(Rangoon) – Die Burmesische Armee hat am 30. August 2017 im Dorf Tula Toli systematische Tötungen und Vergewaltigungen an mehreren Hundert Rohingya-Muslimen verübt, so Human Rights Watch in einem heute veröffentlichten Bericht. Das Massaker war Teil der Militärkampagne zur ethnischen Säuberung, durch die seit August mehr als 645.000 Rohingya ins benachbarte Bangladesch vertrieben wurden.

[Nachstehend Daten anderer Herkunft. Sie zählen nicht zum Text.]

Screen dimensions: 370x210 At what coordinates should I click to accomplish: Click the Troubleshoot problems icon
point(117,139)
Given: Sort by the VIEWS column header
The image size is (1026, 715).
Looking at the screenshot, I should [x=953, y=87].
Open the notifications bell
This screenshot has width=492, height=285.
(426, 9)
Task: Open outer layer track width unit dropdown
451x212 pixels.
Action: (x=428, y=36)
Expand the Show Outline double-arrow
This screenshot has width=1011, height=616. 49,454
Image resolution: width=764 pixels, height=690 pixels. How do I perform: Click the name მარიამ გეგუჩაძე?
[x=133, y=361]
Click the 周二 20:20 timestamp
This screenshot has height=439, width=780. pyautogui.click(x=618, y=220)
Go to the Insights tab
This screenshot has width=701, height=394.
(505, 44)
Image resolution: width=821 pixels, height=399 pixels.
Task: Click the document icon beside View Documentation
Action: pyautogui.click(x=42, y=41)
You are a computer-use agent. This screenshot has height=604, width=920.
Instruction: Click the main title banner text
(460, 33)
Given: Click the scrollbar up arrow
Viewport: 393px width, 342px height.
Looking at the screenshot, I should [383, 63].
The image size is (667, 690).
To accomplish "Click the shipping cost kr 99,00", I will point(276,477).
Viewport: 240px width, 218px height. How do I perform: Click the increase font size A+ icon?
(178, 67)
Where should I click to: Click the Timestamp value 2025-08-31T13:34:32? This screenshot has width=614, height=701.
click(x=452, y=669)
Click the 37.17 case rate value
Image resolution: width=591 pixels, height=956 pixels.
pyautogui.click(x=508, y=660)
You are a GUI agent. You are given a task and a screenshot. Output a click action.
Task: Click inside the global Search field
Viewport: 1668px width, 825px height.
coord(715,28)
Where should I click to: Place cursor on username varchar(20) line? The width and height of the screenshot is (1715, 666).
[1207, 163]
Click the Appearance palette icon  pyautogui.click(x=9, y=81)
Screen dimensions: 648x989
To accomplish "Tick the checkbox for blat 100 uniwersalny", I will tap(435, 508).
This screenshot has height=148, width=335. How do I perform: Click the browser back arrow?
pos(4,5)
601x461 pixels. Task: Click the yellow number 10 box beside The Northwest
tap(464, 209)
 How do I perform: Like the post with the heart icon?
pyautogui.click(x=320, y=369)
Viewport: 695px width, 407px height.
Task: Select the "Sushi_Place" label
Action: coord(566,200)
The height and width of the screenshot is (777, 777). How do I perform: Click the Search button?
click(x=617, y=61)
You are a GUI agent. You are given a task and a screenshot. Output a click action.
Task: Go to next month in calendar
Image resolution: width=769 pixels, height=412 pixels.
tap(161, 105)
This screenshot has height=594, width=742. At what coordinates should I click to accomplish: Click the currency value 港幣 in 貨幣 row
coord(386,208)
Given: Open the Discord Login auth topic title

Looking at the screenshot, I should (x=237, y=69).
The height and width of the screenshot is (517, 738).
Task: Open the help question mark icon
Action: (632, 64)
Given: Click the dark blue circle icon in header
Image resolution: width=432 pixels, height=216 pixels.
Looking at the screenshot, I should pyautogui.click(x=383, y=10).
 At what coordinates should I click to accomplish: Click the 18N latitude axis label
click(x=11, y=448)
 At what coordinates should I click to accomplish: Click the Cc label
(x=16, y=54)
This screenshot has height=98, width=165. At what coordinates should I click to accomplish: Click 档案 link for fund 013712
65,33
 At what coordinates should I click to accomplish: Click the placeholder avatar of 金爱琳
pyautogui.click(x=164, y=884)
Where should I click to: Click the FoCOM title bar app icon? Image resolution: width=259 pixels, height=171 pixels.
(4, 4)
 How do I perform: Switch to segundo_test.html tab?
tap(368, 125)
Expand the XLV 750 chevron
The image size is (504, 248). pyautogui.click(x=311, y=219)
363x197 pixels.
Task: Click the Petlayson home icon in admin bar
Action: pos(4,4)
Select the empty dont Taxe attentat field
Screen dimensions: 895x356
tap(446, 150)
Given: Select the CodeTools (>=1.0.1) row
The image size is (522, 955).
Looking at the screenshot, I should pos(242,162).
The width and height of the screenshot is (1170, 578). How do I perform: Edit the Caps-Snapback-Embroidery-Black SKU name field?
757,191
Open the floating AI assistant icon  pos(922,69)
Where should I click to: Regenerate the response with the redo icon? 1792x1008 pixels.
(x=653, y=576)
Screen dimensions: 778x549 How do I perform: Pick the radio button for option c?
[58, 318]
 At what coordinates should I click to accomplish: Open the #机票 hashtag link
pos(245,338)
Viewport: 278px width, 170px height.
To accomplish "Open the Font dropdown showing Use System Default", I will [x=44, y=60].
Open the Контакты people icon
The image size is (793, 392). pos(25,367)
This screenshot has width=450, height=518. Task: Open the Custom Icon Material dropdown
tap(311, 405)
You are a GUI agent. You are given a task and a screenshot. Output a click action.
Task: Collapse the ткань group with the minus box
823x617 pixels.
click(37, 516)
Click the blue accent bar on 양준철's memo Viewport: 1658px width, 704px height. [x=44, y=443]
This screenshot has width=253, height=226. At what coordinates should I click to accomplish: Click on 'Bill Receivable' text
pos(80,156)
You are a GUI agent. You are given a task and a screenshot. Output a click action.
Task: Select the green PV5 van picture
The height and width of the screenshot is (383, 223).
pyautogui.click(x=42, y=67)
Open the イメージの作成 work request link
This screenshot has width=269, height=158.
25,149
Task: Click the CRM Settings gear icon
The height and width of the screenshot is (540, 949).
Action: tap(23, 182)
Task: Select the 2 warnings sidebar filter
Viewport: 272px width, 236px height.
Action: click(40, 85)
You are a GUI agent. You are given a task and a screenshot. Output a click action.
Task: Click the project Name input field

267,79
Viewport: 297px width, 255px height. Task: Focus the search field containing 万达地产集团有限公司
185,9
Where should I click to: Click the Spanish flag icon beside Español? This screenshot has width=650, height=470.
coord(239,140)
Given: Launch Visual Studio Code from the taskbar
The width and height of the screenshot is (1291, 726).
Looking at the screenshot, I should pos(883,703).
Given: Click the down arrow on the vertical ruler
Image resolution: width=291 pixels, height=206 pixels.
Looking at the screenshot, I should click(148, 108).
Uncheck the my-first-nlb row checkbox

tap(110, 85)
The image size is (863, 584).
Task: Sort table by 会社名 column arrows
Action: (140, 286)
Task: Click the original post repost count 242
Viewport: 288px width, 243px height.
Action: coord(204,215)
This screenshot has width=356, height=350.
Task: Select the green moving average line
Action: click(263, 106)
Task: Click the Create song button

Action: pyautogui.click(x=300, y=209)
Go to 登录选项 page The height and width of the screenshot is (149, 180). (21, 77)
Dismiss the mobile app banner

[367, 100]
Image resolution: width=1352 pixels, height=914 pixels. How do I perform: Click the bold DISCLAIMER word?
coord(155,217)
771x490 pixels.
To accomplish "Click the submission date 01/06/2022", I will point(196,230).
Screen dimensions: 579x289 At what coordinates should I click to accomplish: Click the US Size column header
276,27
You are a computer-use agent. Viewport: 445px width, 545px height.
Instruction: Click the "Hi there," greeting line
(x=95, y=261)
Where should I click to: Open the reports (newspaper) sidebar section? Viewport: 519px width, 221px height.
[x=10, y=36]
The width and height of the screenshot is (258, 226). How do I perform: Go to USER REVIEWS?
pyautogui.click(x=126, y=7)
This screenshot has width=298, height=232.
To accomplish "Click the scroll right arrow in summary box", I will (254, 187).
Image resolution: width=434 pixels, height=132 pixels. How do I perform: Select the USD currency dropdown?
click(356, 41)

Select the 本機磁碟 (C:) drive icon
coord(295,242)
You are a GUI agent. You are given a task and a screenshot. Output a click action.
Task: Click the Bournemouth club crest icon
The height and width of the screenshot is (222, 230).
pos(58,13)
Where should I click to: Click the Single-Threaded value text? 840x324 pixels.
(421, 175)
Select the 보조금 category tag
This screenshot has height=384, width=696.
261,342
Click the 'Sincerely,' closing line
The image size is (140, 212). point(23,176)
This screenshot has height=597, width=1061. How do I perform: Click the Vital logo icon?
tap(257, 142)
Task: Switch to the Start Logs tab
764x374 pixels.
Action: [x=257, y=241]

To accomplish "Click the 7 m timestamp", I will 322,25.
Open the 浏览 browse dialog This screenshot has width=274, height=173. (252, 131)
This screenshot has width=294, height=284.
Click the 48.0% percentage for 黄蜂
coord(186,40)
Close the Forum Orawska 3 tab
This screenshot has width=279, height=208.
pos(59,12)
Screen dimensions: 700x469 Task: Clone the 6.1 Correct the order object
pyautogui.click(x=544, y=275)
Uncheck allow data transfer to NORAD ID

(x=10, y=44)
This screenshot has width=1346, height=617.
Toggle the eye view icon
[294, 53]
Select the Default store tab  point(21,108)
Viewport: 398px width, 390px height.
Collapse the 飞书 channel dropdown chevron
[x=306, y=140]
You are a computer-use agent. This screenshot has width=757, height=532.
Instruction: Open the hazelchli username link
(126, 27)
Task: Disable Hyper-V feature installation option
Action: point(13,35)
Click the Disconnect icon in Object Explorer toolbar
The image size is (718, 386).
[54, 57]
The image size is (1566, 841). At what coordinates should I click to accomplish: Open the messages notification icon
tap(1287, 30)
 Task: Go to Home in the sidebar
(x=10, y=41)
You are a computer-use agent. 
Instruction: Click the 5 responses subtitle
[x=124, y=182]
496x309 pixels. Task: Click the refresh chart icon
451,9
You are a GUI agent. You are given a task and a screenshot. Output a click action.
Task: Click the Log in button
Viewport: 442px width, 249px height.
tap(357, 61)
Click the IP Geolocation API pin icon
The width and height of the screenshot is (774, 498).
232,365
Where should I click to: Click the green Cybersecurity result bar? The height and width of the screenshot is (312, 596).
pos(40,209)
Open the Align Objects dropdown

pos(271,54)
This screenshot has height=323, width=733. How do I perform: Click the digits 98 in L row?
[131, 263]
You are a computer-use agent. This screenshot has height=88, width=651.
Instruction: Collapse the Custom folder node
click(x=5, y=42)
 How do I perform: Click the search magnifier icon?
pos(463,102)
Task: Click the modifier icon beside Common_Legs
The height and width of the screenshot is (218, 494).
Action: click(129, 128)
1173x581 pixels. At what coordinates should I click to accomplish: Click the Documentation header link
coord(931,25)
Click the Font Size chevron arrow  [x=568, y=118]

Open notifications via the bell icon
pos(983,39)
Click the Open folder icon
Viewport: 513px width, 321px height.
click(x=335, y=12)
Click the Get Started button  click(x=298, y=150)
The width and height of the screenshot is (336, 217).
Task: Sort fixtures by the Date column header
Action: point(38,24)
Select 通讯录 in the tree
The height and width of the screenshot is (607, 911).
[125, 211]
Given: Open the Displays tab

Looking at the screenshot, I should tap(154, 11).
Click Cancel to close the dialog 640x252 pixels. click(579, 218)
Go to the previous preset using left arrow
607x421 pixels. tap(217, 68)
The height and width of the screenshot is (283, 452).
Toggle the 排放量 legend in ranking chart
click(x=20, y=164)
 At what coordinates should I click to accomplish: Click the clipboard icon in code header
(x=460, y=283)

Der 30-seitige Bericht „Massacre by the River: Burmese Army Crimes against Humanity in Tula Toli“ beschreibt den Angriff der Sicherheitskräfte auf mehrere Tausend Dorfbewohner in Tula Toli, das offiziell als Min Gyi bezeichnet wird. Human Rights Watch hat dokumentiert, wie die Sicherheitskräfte Dorfbewohner am Flussufer einkesselten. Anschließend vergewaltigten und töteten sie Männer, Frauen und Kinder und setzten das Dorf in Brand.
„Die Gräueltaten der burmesischen Armee in Tula Toli waren nicht bloß abscheulich, sie wurden auch systematisch verübt“, so Brad Adams, Direktor der Asien-Abteilung von Human Rights Watch. „Die Soldaten töteten und vergewaltigten Hunderte Rohingya mit einer grausamen Effizienz, die sich nur durch vorherige Planung erreichen lässt.“
Der Bericht stützt sich auf Interviews mit 18 überlebenden Rohingya aus Tula Toli, die in Bangladesch durchgeführt wurden, und auf die weiter reichenden Ermittlungen von Human Rights Watch zu den Militäroperationen gegen Rohinya-Dörfer, für die seit September mehr als 200 geflüchtete Rohingya befragt wurden.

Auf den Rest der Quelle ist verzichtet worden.